Residents and guests of the Portuguese capital Lisbon can see for themselves how AI-based mobility platforms work: together with "Via Verde Serviços", a subsidiary of the transport infrastructure company "Brisa", door2door has developed a route planner app which connects different means of transport and offers dynamic demand-based mobility solutions.
© Allygatorshuttle
By allygator through Berlin
This is just one of a large number of pioneering projects of the company, which is the only European start-up to be a member of the "Center for the Fourth Industrial Revolution" and to drive forward the transformation of mobility. Since February, door2door has been cooperating with the ADAC in Berlin and is testing a demand-oriented shuttle system in the German capital: together, the partners in the "allygator" project are providing 20 minibuses as shuttle services. As with car sharing, passengers can book buses via smartphone apps, while other passengers who want to travel in a similar direction are picked up on the way. All the passengers are dropped off at their desired destinations. The route is calculated using AI algorithms. The price is dynamic: the more passengers, the cheaper. But it is not only the customers who could benefit from such shuttle systems, which will soon also be autonomous. Transport companies could reduce their operating costs by focusing on actual demand.

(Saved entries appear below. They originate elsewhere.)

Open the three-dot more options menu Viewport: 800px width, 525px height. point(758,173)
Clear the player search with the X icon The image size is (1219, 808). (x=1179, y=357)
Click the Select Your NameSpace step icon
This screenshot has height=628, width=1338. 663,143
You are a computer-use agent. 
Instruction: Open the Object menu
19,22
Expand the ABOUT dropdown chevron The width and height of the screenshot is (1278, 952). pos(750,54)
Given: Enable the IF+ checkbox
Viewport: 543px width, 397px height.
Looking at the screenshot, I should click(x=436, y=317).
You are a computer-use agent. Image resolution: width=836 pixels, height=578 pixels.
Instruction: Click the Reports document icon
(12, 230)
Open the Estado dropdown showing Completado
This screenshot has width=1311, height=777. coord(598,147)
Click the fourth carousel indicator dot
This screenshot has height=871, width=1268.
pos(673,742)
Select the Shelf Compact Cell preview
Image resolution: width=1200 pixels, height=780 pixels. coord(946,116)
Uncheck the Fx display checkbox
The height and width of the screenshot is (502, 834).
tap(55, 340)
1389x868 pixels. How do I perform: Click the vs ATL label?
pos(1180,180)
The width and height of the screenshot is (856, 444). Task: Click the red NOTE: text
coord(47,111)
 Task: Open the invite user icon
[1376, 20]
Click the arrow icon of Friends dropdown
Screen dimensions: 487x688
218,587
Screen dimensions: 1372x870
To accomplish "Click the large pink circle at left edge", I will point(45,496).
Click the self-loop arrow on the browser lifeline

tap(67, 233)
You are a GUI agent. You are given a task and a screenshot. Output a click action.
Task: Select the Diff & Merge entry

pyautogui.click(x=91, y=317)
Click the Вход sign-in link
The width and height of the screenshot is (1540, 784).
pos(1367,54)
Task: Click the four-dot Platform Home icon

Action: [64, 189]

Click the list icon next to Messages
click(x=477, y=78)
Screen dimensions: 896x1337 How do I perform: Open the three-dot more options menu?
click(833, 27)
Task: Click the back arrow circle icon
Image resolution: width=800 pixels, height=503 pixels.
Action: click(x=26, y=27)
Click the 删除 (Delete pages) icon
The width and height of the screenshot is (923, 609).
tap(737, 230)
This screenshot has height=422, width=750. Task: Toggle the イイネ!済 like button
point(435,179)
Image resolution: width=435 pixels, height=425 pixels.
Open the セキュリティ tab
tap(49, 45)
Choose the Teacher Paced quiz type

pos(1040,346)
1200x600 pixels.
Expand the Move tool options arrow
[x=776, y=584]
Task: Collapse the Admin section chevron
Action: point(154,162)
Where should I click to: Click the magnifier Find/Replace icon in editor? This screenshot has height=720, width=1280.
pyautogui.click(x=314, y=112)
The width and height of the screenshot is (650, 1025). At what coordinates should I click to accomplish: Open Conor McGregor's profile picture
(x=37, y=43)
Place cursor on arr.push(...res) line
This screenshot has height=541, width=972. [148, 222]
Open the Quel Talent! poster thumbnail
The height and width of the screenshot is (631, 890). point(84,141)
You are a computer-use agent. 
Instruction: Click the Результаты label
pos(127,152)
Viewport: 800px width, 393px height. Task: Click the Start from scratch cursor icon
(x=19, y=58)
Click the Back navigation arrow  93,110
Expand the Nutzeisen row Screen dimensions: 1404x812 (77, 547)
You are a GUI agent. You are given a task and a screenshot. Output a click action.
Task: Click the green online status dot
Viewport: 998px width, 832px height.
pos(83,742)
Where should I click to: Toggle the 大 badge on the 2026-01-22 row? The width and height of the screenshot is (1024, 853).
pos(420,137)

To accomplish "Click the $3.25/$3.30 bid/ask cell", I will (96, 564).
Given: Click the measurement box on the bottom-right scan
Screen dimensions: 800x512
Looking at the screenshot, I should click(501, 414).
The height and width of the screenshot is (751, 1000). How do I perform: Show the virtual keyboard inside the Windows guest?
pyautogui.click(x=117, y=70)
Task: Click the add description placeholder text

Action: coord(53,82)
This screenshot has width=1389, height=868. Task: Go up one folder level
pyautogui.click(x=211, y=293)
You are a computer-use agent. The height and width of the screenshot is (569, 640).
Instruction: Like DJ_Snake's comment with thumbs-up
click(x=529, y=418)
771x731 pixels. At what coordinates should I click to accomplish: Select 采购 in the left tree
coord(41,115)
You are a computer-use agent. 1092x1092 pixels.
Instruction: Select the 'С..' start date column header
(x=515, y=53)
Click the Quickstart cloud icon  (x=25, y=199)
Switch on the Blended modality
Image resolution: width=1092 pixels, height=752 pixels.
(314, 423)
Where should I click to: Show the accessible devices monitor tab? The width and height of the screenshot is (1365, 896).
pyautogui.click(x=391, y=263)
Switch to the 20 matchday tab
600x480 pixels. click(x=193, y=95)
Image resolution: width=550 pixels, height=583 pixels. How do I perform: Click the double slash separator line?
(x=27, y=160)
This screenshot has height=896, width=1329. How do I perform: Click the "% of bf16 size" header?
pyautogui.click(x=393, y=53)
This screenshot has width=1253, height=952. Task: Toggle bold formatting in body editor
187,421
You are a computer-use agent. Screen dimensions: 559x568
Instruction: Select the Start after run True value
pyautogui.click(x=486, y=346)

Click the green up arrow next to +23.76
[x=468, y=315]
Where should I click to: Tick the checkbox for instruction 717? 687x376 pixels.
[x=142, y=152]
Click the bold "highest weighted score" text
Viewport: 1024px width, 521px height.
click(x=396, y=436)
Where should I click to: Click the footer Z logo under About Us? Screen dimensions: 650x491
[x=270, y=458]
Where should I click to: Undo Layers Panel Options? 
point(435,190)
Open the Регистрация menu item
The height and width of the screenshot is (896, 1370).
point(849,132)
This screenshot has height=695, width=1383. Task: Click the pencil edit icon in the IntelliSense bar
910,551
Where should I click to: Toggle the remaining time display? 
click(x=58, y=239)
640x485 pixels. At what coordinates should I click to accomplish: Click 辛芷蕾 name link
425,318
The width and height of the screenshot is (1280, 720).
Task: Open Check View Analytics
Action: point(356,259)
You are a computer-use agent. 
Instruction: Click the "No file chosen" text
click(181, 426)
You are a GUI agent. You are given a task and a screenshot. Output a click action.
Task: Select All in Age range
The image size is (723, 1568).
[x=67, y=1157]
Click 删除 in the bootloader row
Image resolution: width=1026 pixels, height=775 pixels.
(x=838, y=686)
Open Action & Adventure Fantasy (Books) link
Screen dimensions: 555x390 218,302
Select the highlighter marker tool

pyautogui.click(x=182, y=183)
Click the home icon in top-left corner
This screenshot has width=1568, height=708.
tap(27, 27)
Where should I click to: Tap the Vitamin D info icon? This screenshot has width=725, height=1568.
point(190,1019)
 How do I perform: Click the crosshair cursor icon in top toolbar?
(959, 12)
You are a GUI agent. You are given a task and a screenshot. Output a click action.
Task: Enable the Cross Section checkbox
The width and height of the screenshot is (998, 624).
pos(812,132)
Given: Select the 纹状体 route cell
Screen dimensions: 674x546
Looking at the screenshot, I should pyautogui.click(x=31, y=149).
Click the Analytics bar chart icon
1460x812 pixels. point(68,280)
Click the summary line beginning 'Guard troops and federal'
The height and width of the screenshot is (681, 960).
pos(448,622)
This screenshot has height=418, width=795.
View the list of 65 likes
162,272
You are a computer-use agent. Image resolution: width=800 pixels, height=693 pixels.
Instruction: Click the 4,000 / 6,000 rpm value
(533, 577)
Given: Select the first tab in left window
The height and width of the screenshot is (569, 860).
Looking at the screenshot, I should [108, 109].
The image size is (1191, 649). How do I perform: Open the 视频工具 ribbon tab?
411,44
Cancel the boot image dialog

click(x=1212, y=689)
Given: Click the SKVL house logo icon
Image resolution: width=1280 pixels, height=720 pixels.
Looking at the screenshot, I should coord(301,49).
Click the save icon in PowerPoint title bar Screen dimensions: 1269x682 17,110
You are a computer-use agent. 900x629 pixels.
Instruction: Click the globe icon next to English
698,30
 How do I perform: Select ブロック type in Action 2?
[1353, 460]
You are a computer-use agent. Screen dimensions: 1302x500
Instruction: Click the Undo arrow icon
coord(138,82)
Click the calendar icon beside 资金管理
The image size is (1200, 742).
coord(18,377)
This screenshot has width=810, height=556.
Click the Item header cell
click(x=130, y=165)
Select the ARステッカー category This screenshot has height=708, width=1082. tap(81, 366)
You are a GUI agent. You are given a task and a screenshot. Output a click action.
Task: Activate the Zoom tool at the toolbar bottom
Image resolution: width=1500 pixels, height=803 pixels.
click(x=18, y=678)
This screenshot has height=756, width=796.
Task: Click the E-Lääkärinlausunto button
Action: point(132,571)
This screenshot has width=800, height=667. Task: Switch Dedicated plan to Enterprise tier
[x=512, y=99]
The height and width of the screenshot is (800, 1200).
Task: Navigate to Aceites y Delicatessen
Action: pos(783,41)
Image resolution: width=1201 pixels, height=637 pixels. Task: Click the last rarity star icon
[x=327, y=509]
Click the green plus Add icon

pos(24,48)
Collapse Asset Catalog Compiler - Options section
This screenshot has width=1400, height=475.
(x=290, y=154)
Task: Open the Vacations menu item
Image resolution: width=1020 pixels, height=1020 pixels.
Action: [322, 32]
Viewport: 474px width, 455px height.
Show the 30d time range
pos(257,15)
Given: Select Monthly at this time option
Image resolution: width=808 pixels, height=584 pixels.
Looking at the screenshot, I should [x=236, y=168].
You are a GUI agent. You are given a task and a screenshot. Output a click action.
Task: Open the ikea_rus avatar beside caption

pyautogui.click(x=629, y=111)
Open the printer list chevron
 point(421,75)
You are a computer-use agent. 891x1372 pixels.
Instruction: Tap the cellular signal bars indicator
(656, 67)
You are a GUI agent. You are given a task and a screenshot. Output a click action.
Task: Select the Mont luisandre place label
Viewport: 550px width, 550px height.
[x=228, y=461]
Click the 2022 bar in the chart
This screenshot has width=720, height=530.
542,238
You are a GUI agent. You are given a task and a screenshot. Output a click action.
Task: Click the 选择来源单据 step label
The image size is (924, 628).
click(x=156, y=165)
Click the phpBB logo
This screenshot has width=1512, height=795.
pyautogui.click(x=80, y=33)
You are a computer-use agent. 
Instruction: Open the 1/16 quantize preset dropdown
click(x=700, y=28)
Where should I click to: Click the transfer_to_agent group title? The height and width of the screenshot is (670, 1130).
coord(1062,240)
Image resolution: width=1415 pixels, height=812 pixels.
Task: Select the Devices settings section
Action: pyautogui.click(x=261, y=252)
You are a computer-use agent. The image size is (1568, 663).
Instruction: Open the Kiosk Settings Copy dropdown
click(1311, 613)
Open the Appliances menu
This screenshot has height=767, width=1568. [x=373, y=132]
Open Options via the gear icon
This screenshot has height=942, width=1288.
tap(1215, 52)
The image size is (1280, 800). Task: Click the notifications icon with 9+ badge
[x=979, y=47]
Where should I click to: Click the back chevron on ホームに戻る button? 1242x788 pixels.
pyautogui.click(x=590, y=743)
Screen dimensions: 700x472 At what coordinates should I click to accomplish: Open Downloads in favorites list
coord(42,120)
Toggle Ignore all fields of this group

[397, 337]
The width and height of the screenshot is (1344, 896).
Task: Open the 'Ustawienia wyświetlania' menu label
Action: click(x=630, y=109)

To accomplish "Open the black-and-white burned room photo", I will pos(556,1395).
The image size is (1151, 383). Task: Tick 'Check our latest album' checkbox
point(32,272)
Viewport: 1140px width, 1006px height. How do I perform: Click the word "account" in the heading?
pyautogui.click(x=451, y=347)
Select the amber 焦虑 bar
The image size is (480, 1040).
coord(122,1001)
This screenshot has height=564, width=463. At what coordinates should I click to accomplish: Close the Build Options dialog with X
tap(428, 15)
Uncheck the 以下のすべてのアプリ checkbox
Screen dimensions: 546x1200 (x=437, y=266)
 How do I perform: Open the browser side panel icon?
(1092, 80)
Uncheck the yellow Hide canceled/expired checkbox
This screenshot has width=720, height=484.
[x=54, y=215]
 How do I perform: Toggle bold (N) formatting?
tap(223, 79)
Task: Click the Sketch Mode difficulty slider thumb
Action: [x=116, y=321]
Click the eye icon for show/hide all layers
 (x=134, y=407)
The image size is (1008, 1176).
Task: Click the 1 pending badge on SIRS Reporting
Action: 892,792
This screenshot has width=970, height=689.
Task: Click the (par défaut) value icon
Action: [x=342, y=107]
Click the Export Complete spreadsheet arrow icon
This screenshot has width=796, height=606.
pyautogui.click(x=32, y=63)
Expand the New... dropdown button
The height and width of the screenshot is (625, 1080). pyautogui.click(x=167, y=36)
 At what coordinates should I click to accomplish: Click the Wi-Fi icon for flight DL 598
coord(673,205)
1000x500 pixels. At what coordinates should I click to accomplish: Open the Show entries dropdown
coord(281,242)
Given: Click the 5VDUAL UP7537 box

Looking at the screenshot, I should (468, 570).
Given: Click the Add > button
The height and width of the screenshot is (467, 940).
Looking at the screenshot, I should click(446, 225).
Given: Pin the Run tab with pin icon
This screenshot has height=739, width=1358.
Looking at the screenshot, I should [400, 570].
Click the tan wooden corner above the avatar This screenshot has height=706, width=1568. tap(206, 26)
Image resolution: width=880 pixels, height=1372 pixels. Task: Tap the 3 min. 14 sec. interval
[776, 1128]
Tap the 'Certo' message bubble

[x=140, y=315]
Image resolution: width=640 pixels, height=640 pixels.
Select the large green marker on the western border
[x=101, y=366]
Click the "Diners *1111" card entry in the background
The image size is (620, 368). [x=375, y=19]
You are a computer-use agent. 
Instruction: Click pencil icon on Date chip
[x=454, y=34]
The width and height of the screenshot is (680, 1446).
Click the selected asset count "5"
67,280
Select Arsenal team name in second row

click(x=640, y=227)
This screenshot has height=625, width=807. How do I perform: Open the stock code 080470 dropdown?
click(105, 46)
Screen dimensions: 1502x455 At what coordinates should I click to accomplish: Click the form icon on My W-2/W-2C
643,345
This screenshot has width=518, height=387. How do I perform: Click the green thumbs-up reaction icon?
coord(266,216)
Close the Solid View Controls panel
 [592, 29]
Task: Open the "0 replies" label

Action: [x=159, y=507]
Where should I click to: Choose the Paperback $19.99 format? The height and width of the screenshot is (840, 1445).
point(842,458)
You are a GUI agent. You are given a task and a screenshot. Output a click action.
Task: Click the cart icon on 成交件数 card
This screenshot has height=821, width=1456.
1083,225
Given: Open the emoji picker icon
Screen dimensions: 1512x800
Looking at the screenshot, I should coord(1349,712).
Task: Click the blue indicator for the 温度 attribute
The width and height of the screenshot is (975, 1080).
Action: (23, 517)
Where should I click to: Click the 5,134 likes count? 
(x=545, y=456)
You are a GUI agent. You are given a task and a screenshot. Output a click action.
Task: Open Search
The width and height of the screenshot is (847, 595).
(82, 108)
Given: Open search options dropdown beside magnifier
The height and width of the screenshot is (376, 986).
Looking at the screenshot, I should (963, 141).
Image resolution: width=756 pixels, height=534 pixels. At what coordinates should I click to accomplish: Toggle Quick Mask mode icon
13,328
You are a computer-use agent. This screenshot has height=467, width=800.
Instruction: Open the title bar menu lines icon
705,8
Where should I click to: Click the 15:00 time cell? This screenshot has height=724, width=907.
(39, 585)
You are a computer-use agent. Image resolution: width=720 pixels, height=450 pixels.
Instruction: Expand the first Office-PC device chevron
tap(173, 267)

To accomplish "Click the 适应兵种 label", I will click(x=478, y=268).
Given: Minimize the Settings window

According to door2door, the on-demand offer will soon be able to close gaps which classical local public transport cannot serve. It is intended to convince motorists who have hitherto avoided using buses and trains. The long-term goal is to reduce traffic and the environmental impact of exhaust emissions by reducing the number of private cars on the roads. In any case, recent calculations give cause for optimism: according to an OECD study on urban transport in Lisbon, as few as 30 taxi buses with space for eight to sixteen people could replace 970 cars in the Portuguese capital. It would not be the first time that an innovation from Berlin has made a significant contribution to bringing Utopia a little closer.